Material supplied:
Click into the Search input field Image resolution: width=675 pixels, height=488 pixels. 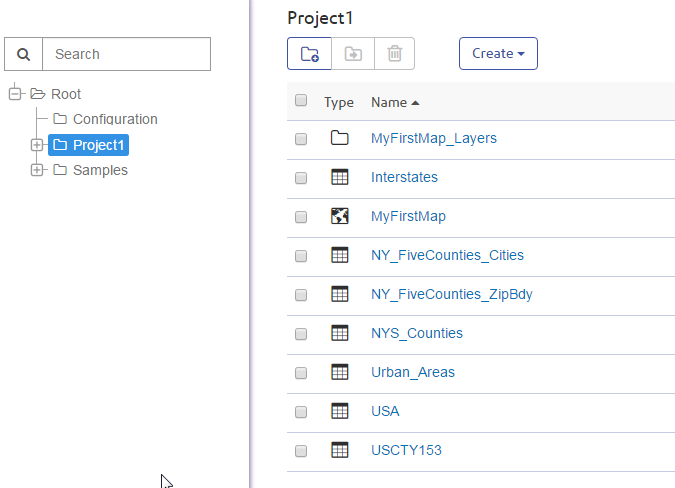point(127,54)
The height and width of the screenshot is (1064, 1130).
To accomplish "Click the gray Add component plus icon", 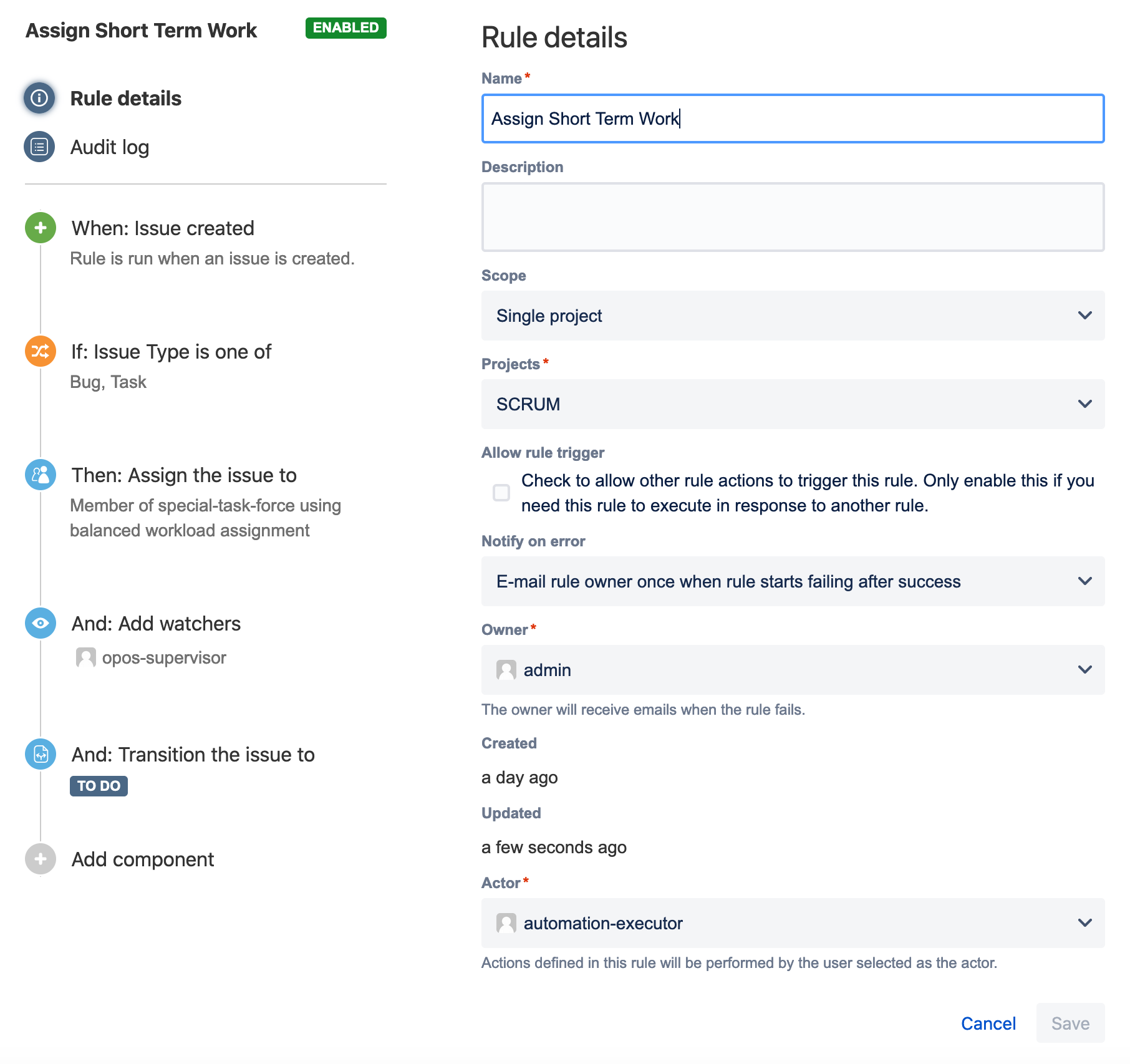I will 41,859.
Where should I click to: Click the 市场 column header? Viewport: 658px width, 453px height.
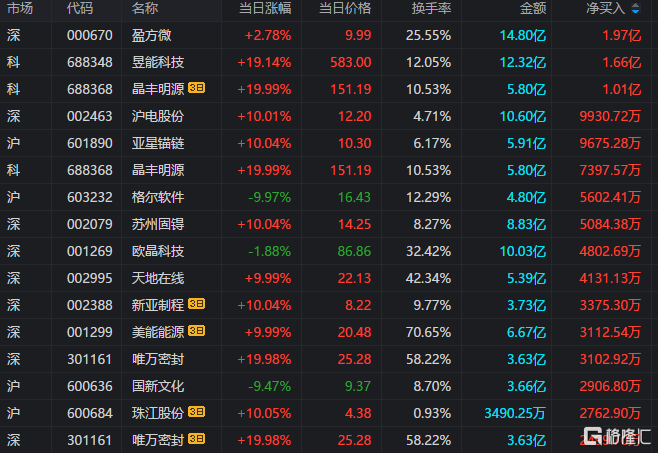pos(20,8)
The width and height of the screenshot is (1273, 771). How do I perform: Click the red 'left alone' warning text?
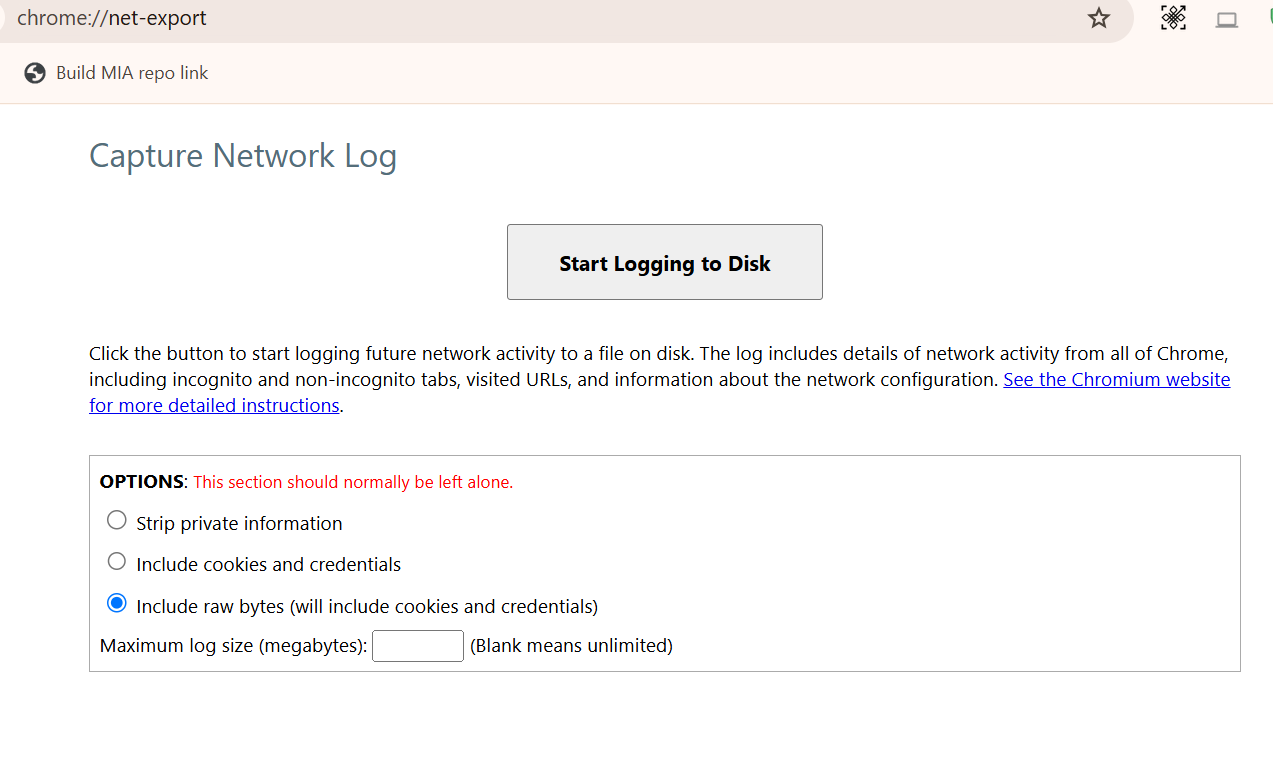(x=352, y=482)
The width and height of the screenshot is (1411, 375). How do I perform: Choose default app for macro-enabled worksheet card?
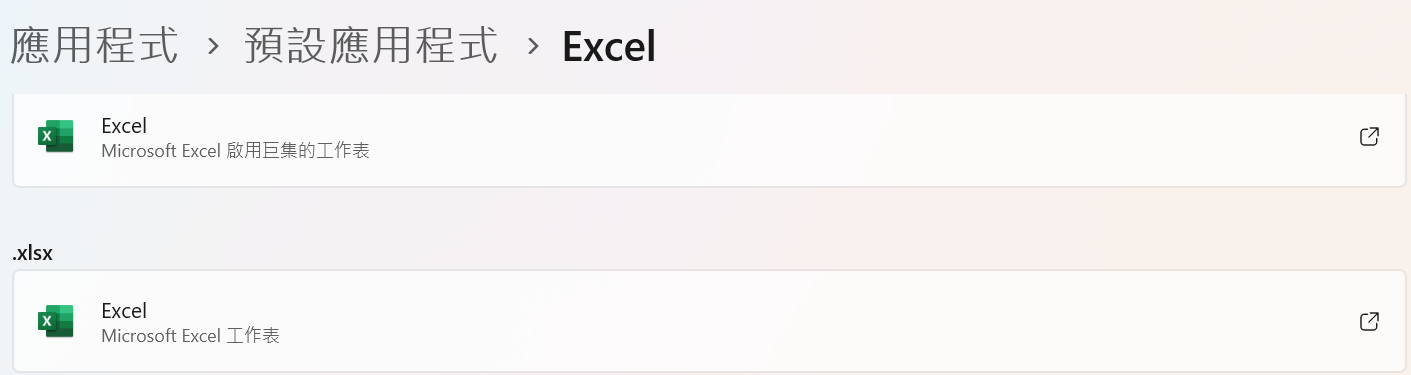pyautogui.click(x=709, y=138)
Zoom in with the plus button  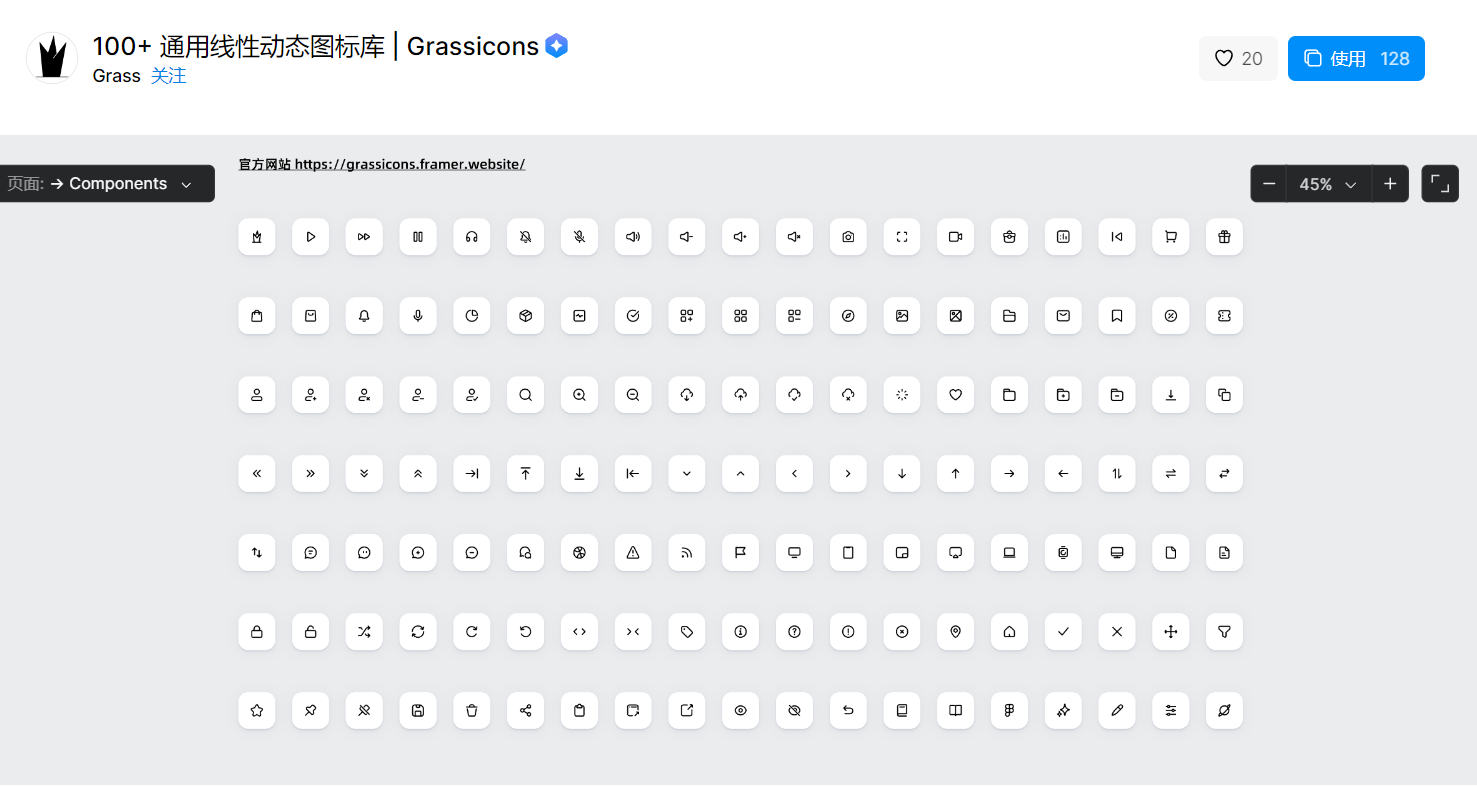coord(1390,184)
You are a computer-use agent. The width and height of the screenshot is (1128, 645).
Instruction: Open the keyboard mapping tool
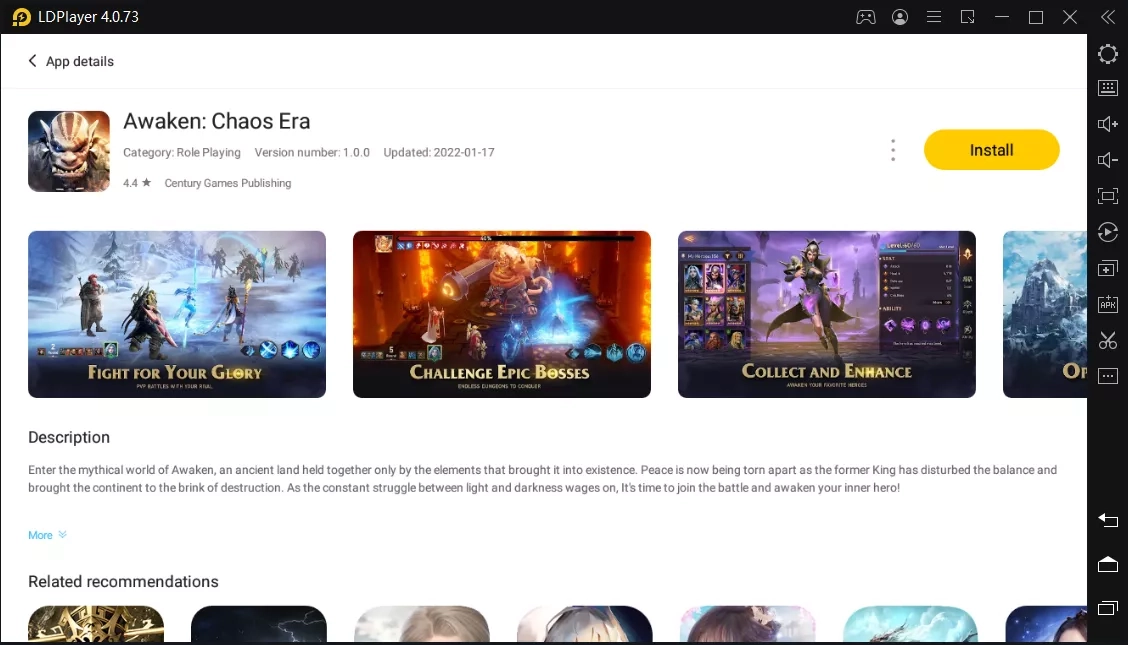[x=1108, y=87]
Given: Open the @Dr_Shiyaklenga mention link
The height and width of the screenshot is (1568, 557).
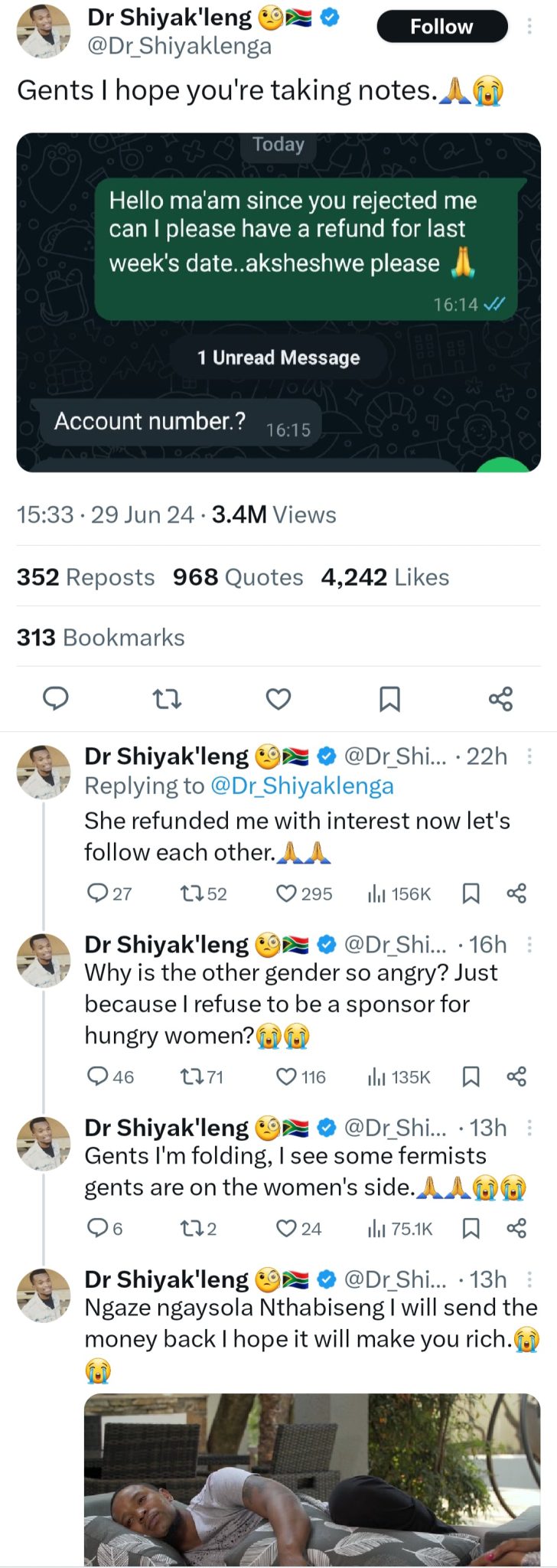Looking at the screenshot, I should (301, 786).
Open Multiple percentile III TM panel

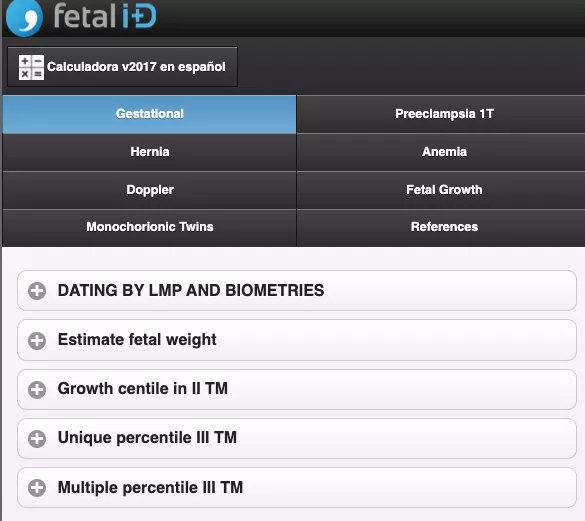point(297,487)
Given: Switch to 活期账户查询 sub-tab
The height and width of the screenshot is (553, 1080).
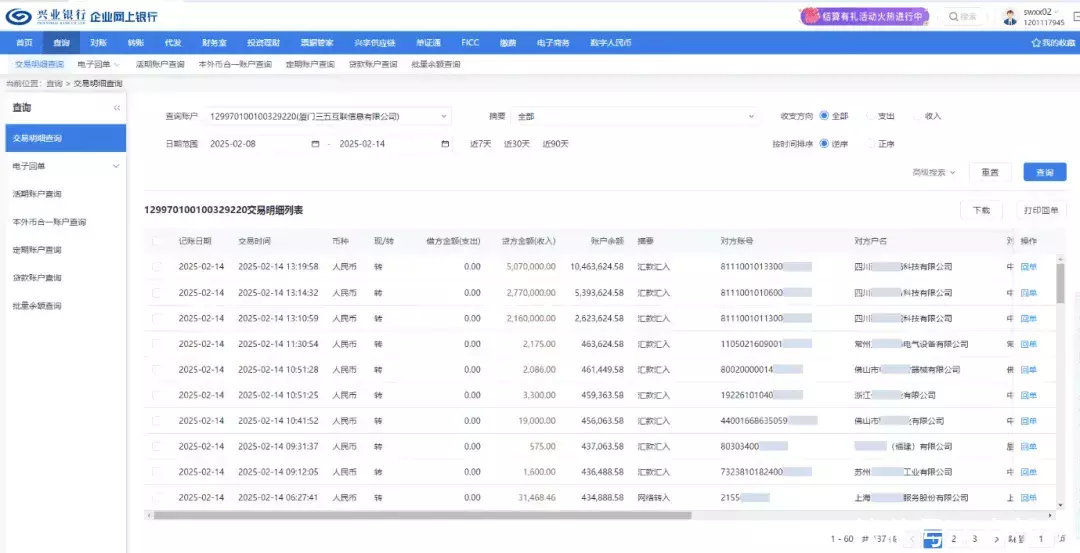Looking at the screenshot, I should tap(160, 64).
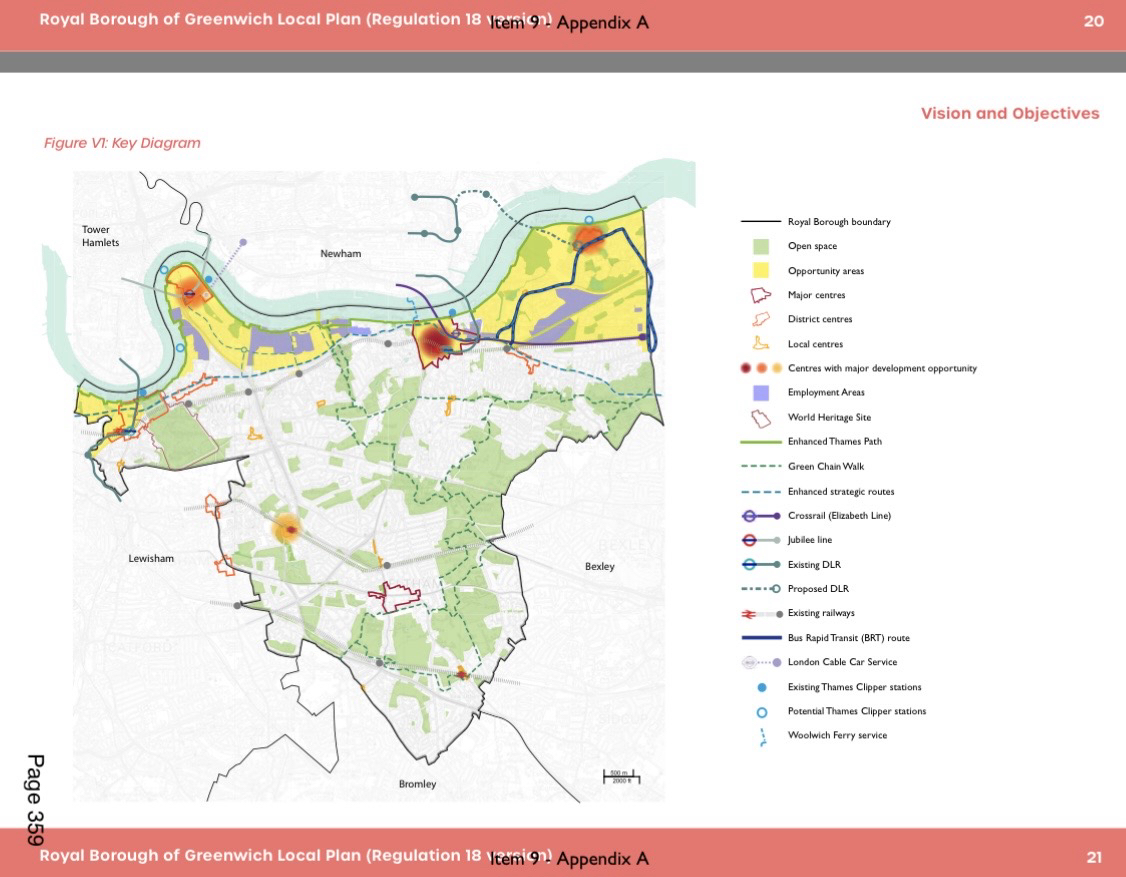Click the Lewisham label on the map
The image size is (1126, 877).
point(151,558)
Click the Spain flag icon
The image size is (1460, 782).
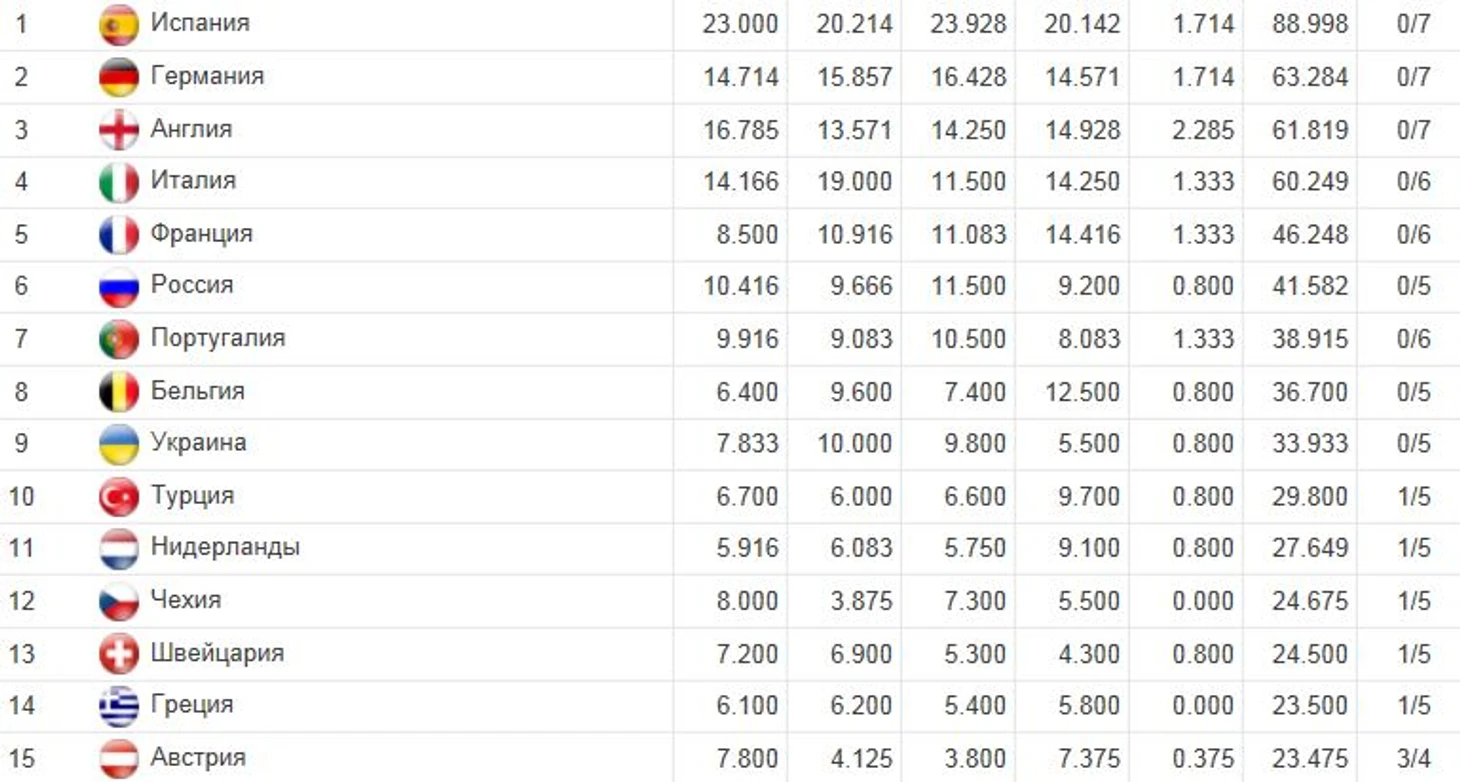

Task description: How many lines in the items above contain the word "Given"? Reply with the number only.

Written response: 2